Mekas fue escritor, polemista, programador de cine, fundador de instituciones claves para el cine, activista y polemista cultural y mucho más. Alguien insoslayable para cualquier mapa cultural de su época, o menor dicho de sus épocas, dado que su carrera abarca aproximadamente sesenta años. Era una suerte de Jean Cocteau lituano. Nació el día de Nochebuena en 1922, en Lituania, pero terminó siendo ciudadano estadounidense luego de escapar de una Europa arrasada por el nazismo. Eso también es verdad pero inexacto, porque él siempre se consideró neoyorquino, y establecía una diferencia insalvable entre ser estadounidense y ser neoyorquino.
Mekas fue uno de los más grandes poetas cinematográficos de Nueva York, como también lo fue su admirado Joseph Cornell. Mekas escribió sobre Cornell en el Village Voice (donde tuvo una columna, Movie Journal, entre 1958 y 1971). "Hablando de belleza: Joseph Cornell es el auténtico poeta de la vida cotidiana, de la humildad, del film antiarte. (...) ¡Y cuánto amor hay en los films de Cornell! Amor a la gente, a las flores, a las niñas en verano, al arbolito inclinado en el rincón oscuro en donde no llega el sol."
Algo así podría decirse de muchas de las películas de Mekas, que han sido (con duraciones asombrosamente dispares) en su mayoría diarios cinematográficos autobiográficos. Como por ejemplo su extraordinaria película del último año del siglo XX, As I Was Moving Ahead Occasionally I Saw Brief Glimpses of Beauty (sería algo así como "Mientras avanzaba ocasionalmente vislumbré breves momentos de belleza"). Ahí, como lo hizo tantas otras veces, Mekas filmaba lo que quería. Es decir, lo que quería filmar y también a sus seres y objetos queridos: su familia, sus amigos, muchos bebés, plantas y, sobre todo, gatos, verdaderos chispazos de belleza peluda.

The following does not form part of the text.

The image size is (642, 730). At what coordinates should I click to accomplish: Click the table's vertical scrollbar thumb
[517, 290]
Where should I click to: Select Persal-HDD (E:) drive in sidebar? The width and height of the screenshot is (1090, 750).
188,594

Mekas filmaba y exponía sus imágenes como quería y en ocasiones podía fragmentar cada secuencia incluso más que el más encendido Oliver Stone en Un domingo cualquiera. Mekas hablaba con la voz cascada, les tomaba el pelo a los denominadores comunes de las películas dominantes y colocaba al cine por encima de los hombres. Esa idea, sin embargo, era circular, engañosa: aunque uno vea la totalidad de este film de cinco horas o solo un fragmento, es muy difícil no alegrarse por pertenecer a la humanidad que, de tanto en tanto, propone y se permite estas experiencias, como las películas de Mekas.

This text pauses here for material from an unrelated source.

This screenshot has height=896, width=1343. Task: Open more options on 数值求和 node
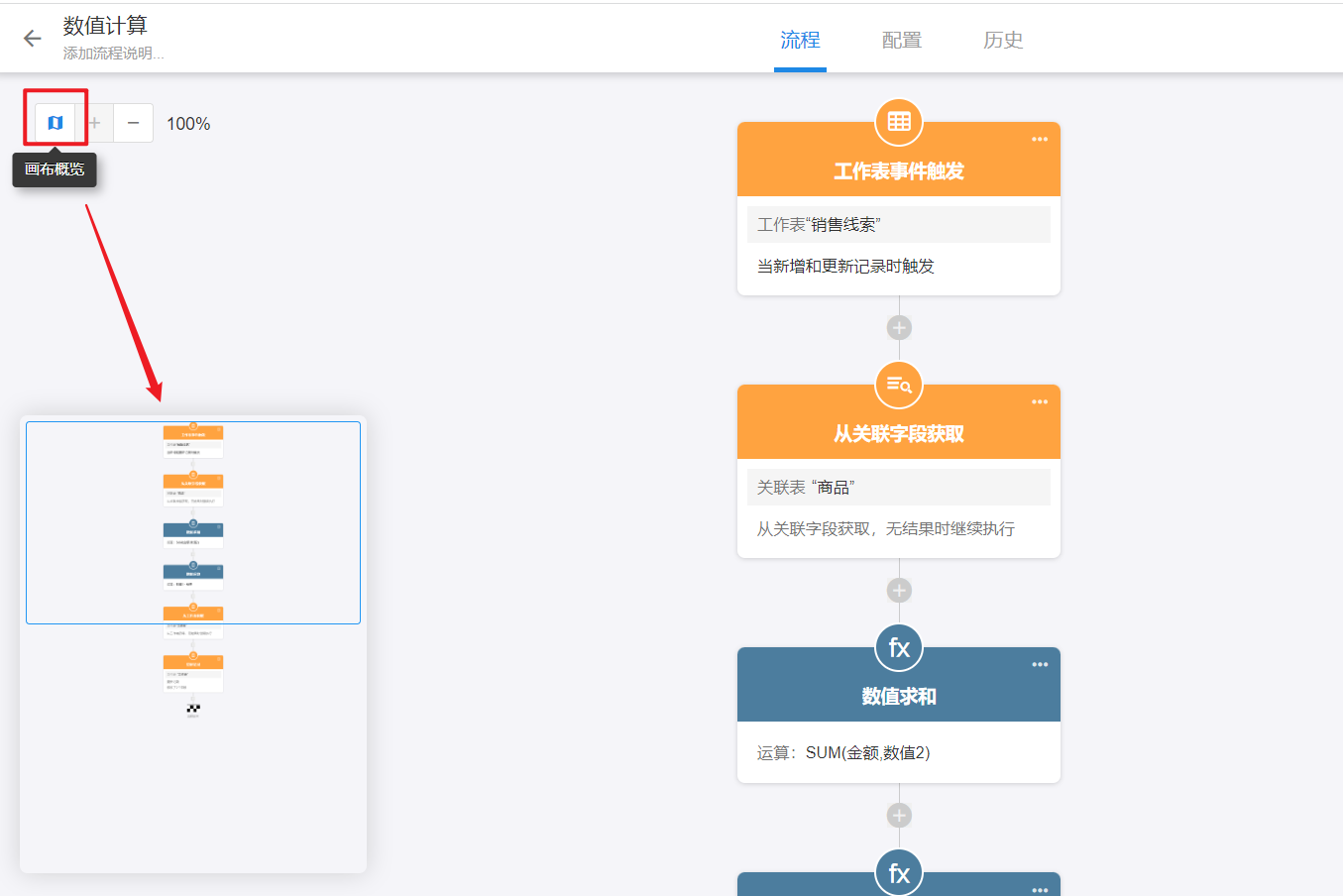(1039, 665)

Mekas ganó un premio importante en Venecia en los sesenta con The Brig, una de sus casi cincuenta películas; las cámaras de 16 milímetros y luego de video digital fueron su compañía casi permanente; fue influencia clave para muchos cineastas a los que abrió incontables caminos; fue y es insoslayable a la hora de hablar de Nuevo Cine, de Underground, de contracultura, de los años 60. Fue compinche de Allen Ginsberg y de Andy Warhol; Martin Scorsese se cuenta entre sus muchos admiradores. Y ese breve repaso en formato telegráfico es apenas empezar a abordar a alguien para quien estar activo era parte del secreto de la vitalidad.

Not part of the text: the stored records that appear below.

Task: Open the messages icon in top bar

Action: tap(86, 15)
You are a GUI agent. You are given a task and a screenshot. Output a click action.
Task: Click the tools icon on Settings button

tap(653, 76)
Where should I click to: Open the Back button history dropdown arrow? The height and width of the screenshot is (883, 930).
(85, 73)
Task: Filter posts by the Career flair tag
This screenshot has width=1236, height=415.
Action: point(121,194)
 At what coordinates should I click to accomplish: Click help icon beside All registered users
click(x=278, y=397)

Fue, además, uno de los fundadores de los Anthology Film Archives, porque desde hace mucho tiempo sabía que el cine también se defiende desde su preservación y difusión, señalando todo ese cine que todavía no conocemos. Esa categoría en la que, para mucha gente, todavía está la obra de Mekas, una obra que constituye un legado gigante y cargado de elementos de belleza pequeña, intersticial y fulminante. La belleza no tanto de las cosas sino la que está entre las cosas, en su interacción, como justamente, en términos tanto de precisión como de justicia, pedía Cocteau.